● TASK DESCRIPTION: When you copy the data, keep every word exactly as it is and leave the pictures out.

● EXERCISE MATERIALS:
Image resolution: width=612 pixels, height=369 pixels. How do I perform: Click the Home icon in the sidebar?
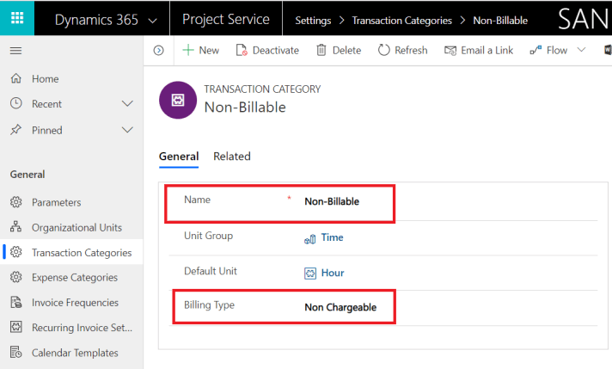point(15,78)
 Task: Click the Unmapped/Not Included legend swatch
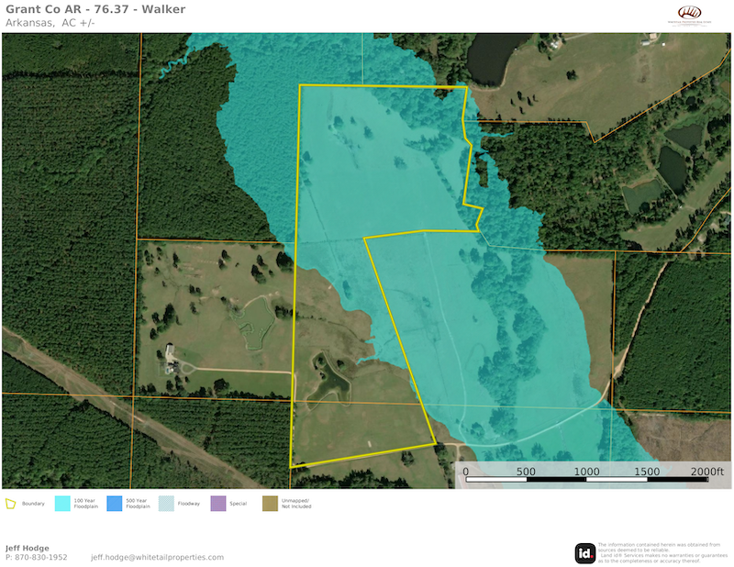coord(270,504)
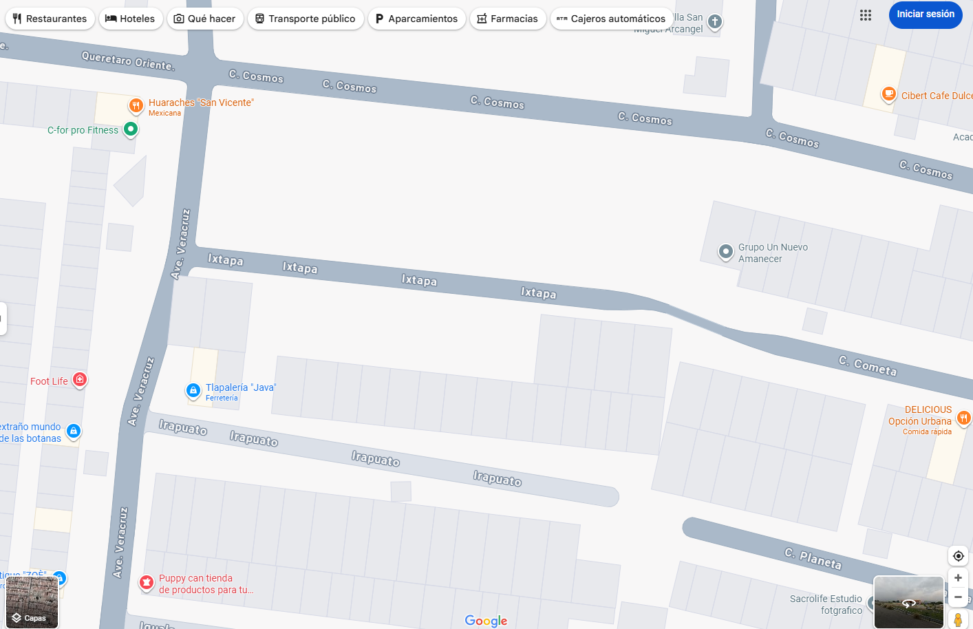Viewport: 973px width, 629px height.
Task: Click Iniciar sesión button
Action: tap(926, 14)
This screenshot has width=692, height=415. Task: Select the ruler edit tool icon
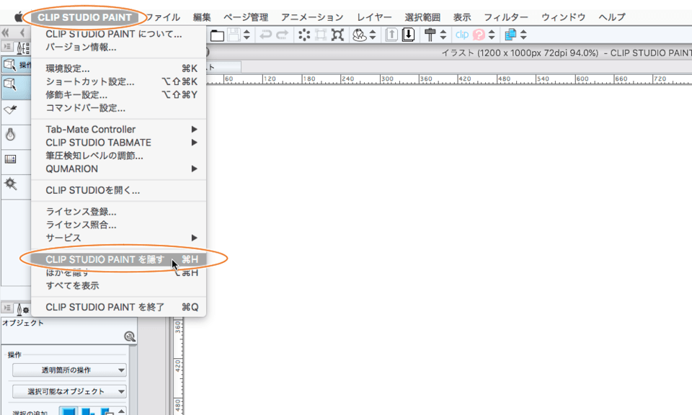coord(10,159)
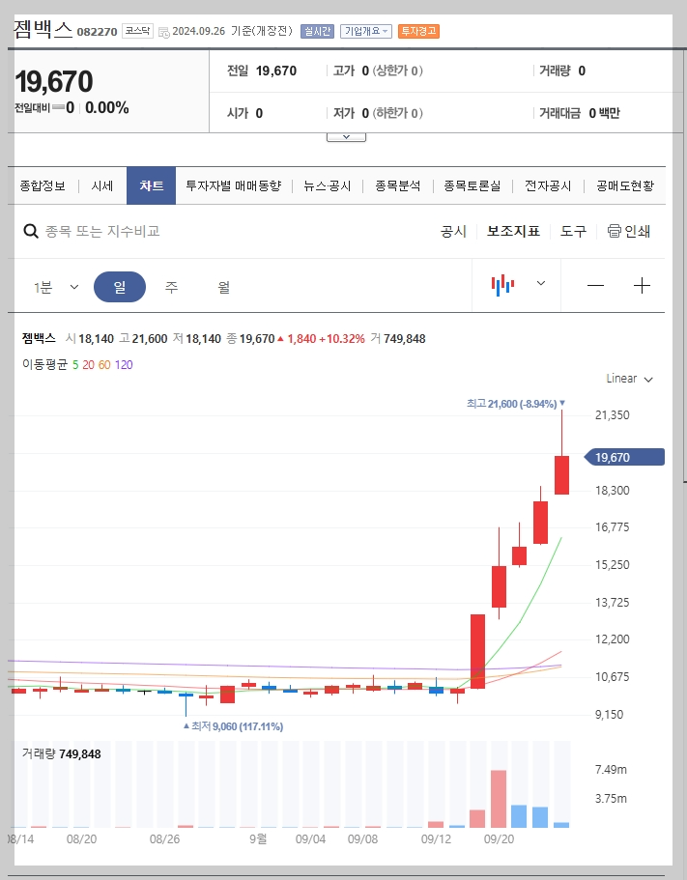Click the 투자경고 warning badge

coord(417,30)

● RESULT FOR THIS TASK:
Image resolution: width=612 pixels, height=369 pixels. How do I perform: Click the Home icon in the sidebar?
point(15,78)
 Task: Click the Unmapped/Not Included legend swatch
coord(270,504)
Viewport: 973px width, 629px height.
Task: Click Iniciar sesión button
Action: tap(926, 14)
This screenshot has width=692, height=415. Task: Select the ruler edit tool icon
coord(10,159)
Click the 투자경고 warning badge

coord(417,30)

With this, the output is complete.